__PROBLEM DETAILS__
Put each line of the listing below into a JSON list of strings, one string per line, skipping blank lines. Leave the pictures out.

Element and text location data
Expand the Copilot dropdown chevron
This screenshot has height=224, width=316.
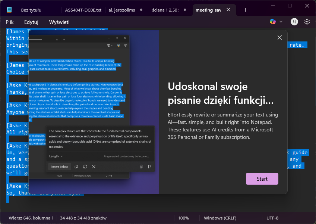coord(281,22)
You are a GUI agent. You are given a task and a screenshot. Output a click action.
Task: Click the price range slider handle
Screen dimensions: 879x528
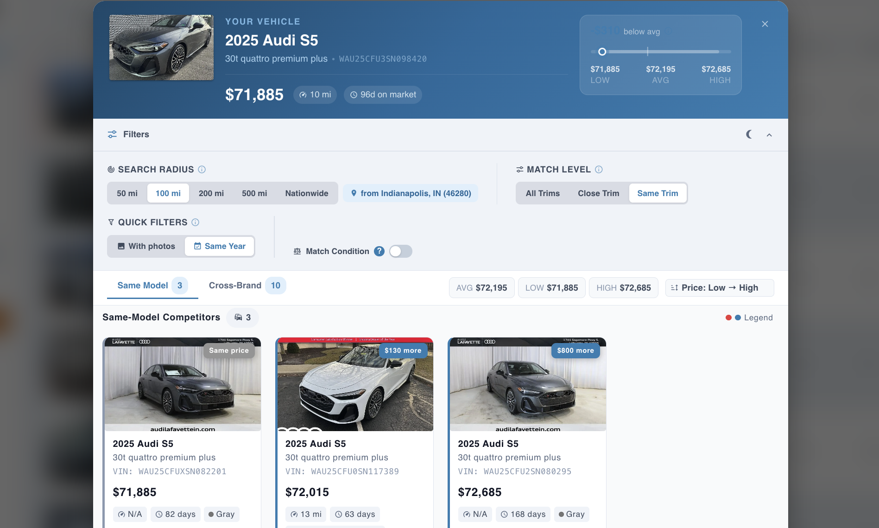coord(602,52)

__EXERCISE OUTPUT__
[
  "Expand the Copilot dropdown chevron",
  "This screenshot has height=224, width=316.",
  "coord(281,22)",
  "You are a GUI agent. You are given a task and a screenshot. Output a click action.",
  "Task: Click the price range slider handle",
  "Screen dimensions: 879x528",
  "coord(602,52)"
]